In 1887 Adney visited Sharp's family in Woodstock. During this visit he met Peter Joseph, a Malecite canoe builder living in the area. This meeting would have a profound impact on Adney's life. He began drawing bark canoes and, under Jo's tutelage, built his first model. In 1890, based on his time with Jo, Adney published a description of canoe building in Harper's Young People Supplement.
Between 1897 and 1900 Adney traveled in Canada and Alaska as a correspondent covering the Klondike and Cape Nome gold rushes. His work appeared in a variety of publications-Harper's Weekly, The London Chronicle, and Collier's Weekly. He also published a book based on these experiences, The Klondike Stampede. During these travels he continued to develop his interest in native cultures.
From 1902 to 1916 Adney-then married to Minne Bell Sharp and having had a son, Francis Glenn-moved between New York City and Woodstock working at various jobs in a struggle to make ends meet. With the onset of World War I, Adney joined the Canadian Expeditionary Force where he served as a lieutenant in the Royal Canadian Engineers and became a Canadian citizen. During his service he designed and built models for training in trench warfare.
Following the war Adney moved to Montreal where he supported himself as a commercial artist, specializing in heraldry. There his interest in canoe history and design flourished. Adney dedicated himself to researching and writing on canoes and Native American culture. In the 1920's he began seeking a publisher for a book on bark canoes. Unsuccessful in his intention to publish, he continued his research, writing, and model-building. In 1928 Adney, amidst financial hardship, placed his model canoe collection at McGill University's Strathcona Ethnological Museum and arranged for a loan using the collection as collateral.
In 1933 Adney left Montreal for Woodstock to care for his wife who was in poor health. While there he remained focused on his work and continued to search for a publisher. In 1937 his wife passed away leaving Adney alone and destitute. Two years later the Strathcona Ethnological Museum took possession of his models because he had defaulted on his loan.

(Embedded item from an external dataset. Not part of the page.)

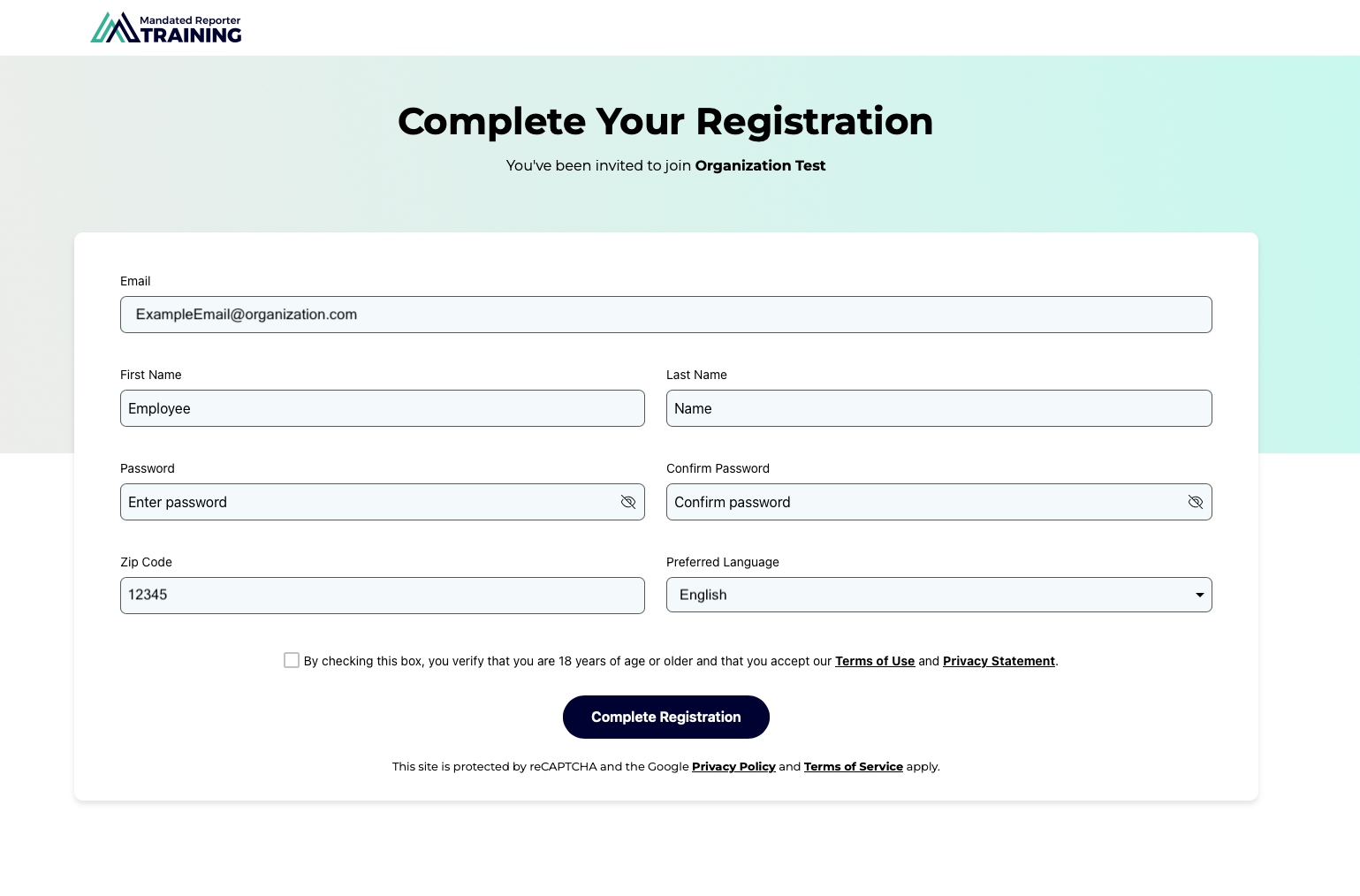Open the Terms of Use link
1360x896 pixels.
pos(875,661)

In 1940 The Mariners' Museum acquired Adney's model canoe collection from McGill University by paying off Adney's loan with accumulated interest. This exchange was facilitated by Fred Hill, an agent of The Mariners' Museum and an ardent admirer of Adney's work. Additionally The Mariners' Museum pledged to pay Adney a monthly stipend of $100 to complete his book. Adney died on October 10, 1950, never having completed his book.